# problems with transfers @ 385 degree



## Melbeth5 (Feb 3, 2014)

Is anyone else having problems with transfers set to press at 385 on high pressure . mine always do not stick when set at this setting all others at different settings and degrees work fine .


----------



## jimcr (Feb 3, 2009)

they don't stick at all or are separating? if separating let cool slightly or turn down your heat.


----------



## Melbeth5 (Feb 3, 2014)

They peal but peal badly . Its crazy its only on ones that are gor 385


----------



## wormil (Jan 7, 2008)

http://www.t-shirtforums.com/plastisol-transfers/t176601.html

First paragraph.

But yes, I have had problems with temps that high, mostly with white ink. Dropping the temp solved the problem.


----------



## seaygraphics (Jan 8, 2010)

Melbeth5 said:


> Is anyone else having problems with transfers set to press at 385 on high pressure . mine always do not stick when set at this setting all others at different settings and degrees work fine .

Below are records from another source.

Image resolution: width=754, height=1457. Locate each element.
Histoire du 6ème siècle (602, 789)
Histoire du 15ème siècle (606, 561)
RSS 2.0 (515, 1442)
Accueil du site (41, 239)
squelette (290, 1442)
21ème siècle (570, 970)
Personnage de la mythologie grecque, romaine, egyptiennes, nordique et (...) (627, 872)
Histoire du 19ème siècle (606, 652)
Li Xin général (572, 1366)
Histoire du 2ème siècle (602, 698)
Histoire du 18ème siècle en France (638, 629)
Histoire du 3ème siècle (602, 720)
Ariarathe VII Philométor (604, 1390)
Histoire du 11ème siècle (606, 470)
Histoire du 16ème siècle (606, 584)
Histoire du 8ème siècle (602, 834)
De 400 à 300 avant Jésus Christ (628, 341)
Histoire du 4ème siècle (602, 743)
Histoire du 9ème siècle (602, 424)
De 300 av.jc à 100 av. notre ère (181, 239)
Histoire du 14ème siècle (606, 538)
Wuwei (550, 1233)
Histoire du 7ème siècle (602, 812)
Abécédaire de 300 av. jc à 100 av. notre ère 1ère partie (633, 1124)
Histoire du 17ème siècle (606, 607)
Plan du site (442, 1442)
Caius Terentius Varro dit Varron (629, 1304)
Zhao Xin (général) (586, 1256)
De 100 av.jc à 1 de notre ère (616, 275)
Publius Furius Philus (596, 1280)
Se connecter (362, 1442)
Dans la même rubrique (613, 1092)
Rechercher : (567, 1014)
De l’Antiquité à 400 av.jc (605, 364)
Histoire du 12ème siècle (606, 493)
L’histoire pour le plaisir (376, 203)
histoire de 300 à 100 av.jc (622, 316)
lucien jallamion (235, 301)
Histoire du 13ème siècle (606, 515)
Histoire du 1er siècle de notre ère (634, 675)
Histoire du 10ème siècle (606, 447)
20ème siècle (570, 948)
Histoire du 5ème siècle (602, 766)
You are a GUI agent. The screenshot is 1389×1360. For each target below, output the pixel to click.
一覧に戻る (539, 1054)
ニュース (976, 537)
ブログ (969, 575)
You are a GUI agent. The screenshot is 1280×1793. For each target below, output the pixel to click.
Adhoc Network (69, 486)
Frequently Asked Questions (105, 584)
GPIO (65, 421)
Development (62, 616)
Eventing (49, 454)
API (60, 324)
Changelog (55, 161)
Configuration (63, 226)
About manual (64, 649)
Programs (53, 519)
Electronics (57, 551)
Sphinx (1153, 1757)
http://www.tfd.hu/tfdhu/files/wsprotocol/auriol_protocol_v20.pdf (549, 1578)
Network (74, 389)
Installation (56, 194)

You didn't specify the type of shirt you are printing on. If 100% cotton you probably aren't pre-heating long enough and the ink on the print is being cooled off and not reaching cure temperature.


----------



## proworlded (Oct 3, 2006)

Most of the time we find that the pressure is the problem. Can you provide specifics of the transfer....manufacturer, product number?


----------